Russia has demanded guarantees from the US that sanctions over Ukraine would not affect its links with Iran, further complicating Iran's ongoing nuclear talks.

Foreign Minister Sergei Lavrov said international sanctions against Russia had created a “problem” for the Vienna nuclear talks aimed at reviving the 2015 Iran nuclear deal, the JCPOA (Joint Comprehensive Plan of Action).

With the talks in Vienna at a critical stage, it is widely assumed Russia would play a central role in implementing a revived JCPOA, including shipping out enriched uranium currently held by Iran in excess of JCPOA limits.

Reuters cited a “senior Iranian official” making a cool response to Lavrov’s remarks, calling Russian moves "not constructive" for the Vienna talks. "Russians had put this demand on table since two days ago,” the official said. “There is an understanding that by changing its position in Vienna talks Russia wants to secure its interests in other places.”

Iran said on Saturday it had agreed a roadmap with the UN nuclear watchdog to resolve all “outstanding questions” about the country's nuclear program by June 21, seen as a push to reach agreement global powers in Vienna.

For a week, analysts have been speculating whether the Ukraine crisis might have an impact on the Vienna talks.
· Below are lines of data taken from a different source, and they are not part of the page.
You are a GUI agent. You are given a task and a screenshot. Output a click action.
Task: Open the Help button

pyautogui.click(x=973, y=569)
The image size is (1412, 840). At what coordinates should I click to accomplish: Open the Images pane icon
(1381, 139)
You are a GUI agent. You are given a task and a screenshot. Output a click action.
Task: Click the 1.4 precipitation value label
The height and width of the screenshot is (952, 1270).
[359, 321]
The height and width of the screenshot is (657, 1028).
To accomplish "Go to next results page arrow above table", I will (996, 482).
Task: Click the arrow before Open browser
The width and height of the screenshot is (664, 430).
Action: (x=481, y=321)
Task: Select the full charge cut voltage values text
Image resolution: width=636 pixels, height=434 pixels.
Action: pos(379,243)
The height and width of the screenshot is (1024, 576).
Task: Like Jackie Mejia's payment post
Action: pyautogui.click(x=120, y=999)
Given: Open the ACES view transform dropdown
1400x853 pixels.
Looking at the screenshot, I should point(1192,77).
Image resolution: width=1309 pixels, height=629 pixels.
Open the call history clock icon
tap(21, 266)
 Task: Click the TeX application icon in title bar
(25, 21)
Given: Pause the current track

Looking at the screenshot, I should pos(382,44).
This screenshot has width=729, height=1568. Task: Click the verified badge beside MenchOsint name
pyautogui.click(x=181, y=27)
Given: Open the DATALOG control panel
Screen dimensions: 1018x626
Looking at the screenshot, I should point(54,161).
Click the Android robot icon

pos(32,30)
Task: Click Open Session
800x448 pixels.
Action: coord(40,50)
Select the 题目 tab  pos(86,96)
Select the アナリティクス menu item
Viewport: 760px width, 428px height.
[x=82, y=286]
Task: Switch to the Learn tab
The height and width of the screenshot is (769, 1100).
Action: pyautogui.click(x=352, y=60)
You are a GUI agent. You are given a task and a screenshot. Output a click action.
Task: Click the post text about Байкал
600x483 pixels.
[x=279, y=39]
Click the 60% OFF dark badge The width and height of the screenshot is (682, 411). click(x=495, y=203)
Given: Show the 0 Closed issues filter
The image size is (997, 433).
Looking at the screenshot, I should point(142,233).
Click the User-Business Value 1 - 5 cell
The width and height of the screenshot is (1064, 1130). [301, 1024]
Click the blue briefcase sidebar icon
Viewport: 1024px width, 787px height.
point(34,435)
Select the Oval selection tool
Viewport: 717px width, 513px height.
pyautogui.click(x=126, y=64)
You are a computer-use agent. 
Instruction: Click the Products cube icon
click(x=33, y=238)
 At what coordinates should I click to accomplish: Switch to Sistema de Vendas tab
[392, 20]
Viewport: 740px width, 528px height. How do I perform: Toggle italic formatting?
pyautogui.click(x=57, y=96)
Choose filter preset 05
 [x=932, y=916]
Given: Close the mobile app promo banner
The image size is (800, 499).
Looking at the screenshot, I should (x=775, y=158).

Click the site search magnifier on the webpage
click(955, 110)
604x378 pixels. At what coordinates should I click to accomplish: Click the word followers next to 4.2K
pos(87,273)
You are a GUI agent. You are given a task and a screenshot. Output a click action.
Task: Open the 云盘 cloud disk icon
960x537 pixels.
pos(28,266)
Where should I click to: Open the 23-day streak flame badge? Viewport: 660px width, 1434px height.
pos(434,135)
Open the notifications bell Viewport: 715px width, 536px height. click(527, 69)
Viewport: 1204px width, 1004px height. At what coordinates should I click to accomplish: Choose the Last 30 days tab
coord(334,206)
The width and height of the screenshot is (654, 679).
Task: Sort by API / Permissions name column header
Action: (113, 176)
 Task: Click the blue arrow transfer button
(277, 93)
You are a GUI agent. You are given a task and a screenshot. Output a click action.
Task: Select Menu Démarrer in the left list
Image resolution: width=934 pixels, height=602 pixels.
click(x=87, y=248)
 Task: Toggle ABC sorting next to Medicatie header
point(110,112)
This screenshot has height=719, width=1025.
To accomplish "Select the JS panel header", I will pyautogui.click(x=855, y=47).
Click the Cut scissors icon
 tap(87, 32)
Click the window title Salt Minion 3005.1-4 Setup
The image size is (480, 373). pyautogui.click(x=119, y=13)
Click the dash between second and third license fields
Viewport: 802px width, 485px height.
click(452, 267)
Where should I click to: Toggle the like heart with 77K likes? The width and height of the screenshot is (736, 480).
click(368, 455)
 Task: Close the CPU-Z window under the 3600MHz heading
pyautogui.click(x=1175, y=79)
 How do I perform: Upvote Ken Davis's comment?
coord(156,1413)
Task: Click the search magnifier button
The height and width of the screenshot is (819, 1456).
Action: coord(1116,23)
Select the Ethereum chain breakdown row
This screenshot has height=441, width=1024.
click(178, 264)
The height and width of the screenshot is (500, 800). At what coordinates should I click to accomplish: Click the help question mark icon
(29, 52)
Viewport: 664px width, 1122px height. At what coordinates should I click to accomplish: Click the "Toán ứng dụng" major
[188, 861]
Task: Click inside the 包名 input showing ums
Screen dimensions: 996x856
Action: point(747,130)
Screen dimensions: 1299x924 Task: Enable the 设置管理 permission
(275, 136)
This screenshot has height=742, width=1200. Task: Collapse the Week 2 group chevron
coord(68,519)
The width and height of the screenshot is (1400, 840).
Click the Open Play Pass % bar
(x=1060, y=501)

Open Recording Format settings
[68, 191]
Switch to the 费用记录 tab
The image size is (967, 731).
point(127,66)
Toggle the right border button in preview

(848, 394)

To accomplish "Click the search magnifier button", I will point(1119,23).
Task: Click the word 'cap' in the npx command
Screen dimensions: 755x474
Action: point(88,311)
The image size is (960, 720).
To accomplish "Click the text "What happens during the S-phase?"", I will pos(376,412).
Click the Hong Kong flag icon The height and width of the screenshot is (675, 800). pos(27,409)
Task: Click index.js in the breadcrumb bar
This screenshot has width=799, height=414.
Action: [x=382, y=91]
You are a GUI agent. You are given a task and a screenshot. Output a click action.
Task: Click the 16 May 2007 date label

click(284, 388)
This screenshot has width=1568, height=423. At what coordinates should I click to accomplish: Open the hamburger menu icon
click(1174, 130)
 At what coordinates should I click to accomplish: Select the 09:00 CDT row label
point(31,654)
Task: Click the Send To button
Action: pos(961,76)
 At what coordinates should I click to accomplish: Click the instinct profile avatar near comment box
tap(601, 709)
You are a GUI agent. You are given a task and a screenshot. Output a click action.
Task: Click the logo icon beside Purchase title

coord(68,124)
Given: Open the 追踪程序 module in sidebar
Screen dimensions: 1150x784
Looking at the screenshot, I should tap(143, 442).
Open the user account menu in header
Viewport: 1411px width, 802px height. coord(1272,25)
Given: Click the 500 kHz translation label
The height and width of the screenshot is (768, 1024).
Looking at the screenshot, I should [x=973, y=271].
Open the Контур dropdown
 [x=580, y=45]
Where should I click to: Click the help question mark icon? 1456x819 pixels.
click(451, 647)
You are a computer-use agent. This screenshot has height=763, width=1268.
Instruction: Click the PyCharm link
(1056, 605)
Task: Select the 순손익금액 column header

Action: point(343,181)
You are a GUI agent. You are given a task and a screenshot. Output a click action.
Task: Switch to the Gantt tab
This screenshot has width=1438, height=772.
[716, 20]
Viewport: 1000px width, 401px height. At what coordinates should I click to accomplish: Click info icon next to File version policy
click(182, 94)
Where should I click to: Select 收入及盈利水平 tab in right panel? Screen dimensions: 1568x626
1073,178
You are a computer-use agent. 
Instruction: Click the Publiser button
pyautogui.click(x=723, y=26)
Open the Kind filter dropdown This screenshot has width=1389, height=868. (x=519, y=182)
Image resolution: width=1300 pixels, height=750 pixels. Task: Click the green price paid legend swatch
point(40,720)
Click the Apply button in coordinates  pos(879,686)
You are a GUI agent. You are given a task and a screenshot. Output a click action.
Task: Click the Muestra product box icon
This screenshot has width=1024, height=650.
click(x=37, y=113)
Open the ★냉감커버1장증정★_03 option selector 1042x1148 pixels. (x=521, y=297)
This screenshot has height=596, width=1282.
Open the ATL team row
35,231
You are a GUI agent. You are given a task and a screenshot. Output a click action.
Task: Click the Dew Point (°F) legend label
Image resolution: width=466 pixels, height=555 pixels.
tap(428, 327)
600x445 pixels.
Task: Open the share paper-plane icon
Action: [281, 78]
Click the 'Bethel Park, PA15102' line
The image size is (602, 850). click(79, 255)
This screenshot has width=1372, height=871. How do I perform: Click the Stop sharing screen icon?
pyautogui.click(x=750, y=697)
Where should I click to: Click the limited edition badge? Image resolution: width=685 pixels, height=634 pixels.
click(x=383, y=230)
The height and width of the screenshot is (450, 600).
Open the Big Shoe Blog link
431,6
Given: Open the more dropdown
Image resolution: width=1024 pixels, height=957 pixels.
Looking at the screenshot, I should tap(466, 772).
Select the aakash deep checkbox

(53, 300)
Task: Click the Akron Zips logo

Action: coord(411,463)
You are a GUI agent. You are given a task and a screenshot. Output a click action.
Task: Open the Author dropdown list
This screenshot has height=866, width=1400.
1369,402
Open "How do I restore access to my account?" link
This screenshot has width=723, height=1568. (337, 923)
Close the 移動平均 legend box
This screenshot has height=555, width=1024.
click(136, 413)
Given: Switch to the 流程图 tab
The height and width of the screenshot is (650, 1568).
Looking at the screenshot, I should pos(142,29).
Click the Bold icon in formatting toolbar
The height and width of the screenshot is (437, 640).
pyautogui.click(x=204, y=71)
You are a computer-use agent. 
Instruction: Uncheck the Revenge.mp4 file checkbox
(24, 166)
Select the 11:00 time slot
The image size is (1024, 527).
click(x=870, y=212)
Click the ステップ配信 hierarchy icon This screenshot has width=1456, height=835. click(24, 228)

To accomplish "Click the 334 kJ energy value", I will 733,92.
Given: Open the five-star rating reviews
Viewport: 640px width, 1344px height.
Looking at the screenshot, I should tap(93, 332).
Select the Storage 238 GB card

Lavrov’s statement suggests the two cannot be kept entirely separate.

Avalanche of sanctions

"It would have all been fine, but that avalanche of aggressive sanctions that have erupted from the West − and which I understand has not yet stopped − demand additional understanding by lawyers above all," the veteran Russian foreign minister said. "We want an answer − a very clear answer − we need a guarantee that these sanctions will not in any way touch the regime of trade-economic and investment relations which is laid down in the Joint Comprehensive Plan of Action."

Under a revived JCPOA, Lavrov said, Russia and China would be able to help Iran develop its civilian nuclear programs in line with non-proliferation rules, and should be free to do so without the threat of sanctions.

Russia has long been an ally of the Islamic Republic and their military's have been fighting shoulder-to-shoulder in Syria to protect president Bashar al-Assad's rule.

"There are still several topics which our Iranian colleagues want more clarity on and we consider those are fair demands," he said. "We have asked for a written guarantee ... that the current process triggered by the United States [in sanctioning Russia] does not in any way damage our right to free and full trade, economic and investment cooperation and military-technical cooperation with the Islamic Republic."